▶ [GIVEN PROBLEM]: Do these statements agree with the text on Git strategies below? Answer each with yes or no, quoting the deciding words of the text. (a) One of the twelve microservices failed deployment. (b) The deployment script had pipefail configured. (c) The team spent three weeks working on the new feature.

▶ [SOURCE]:
AmetatalkaboutGitstrategies

By Morten Olsen

Cover image

Let me start with a (semi) fictional story; It is Friday, and you and your team have spent the last five weeks working on this excellent new feature. You have written a bunch of unit tests to ensure that you maintain your project’s impressive 100% test coverage, and both you, your product owner and the QA testers have all verified that everything is tip-top and ready to go for the launch! You hit the big “Deploy” button. 3-2-1 Success! it is released to production, and everyone gets their glass of Champagne!

You go home for the weekend satisfied with the great job you did.

On Monday, you open your email to find it flooded with customers screaming that nothing is working! Oh no, you must have made a mistake!!! So you set about debugging and quickly locate the error message in your monitoring, so you checkout the code from Git and start investigating. But the error that happens isn’t even possible. So you spend the entire day debugging, again and again, coming to the same conclusion; This is not possible.

So finally, you decide to go and read the deployment log line-by-painstakingly-line, and there, on line 13.318, you see it! One of your 12 microservices failed deployment! The deployment used a script with a pipe in it. Unfortunately, the script did not have pipefail configured. The script, therefore, did not generate a non-zero exit code, so the deployment just kept humming along, deploying the remaining 11 with success. This chain of events resulted in a broken infrastructure state and unhappy customers, and you spend the entire Monday debugging and potentially the ENTIRE EXISTANCE coming to an end!

I think most developers would have a story similar to the one above, so why is getting release management right so damn hard? Modern software architecture and the tools that help us are complex machineries, which goes for our deployment tools. Therefore ensuring that every little thing is as planned means that we would have to check hundreds, if not thousands of items, each more to decipher than the last (anyone who has ever tried to solve a broken Xcode builds from an output log will know this).

So is there a better way? Unfortunately, when things break, any of those thousands of items could be the reason, so when stuff does break, the answer is most likely no, but what about just answering the simple question: “Is something broken?“. Well, I am glad you asked because I do believe that there is a better way, and it is a way that revolves around Git.

Declaring your expected state

So I am going to talk about Kubernetes, yet again - A technology I use less and less but, for some reason, ends up being part of my examples more and more often.

▶ [STORED RECORDS]:
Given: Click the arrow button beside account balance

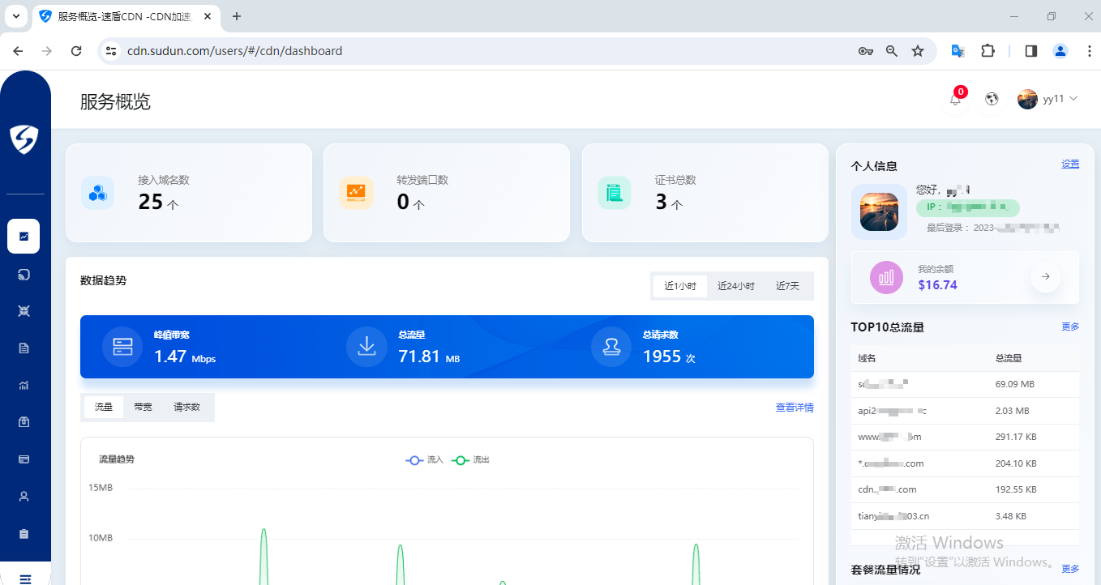Looking at the screenshot, I should pyautogui.click(x=1045, y=277).
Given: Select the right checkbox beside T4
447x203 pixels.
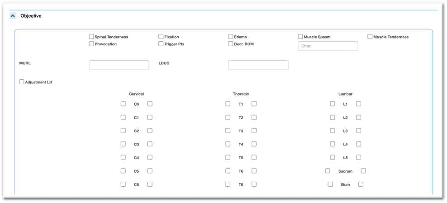Looking at the screenshot, I should [x=254, y=144].

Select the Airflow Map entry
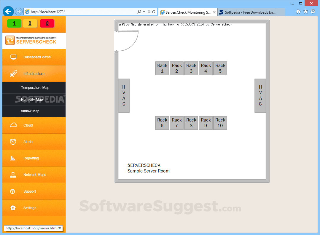tap(34, 111)
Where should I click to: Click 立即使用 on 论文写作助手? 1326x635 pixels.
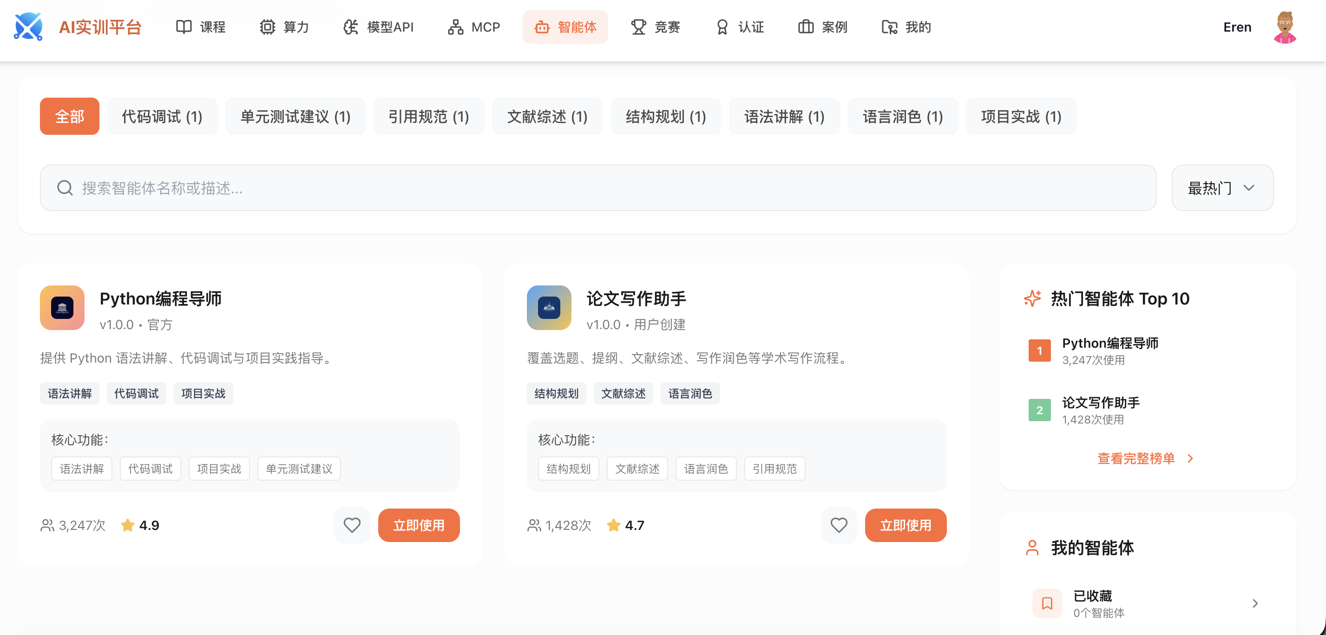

▶ [SOLUTION]:
(a) Yes: "One of your 12 microservices failed deployment!"
(b) No: "Unfortunately, the script did not have pipefail configured."
(c) No: "you and your team have spent the last five weeks working on this excellent new feature."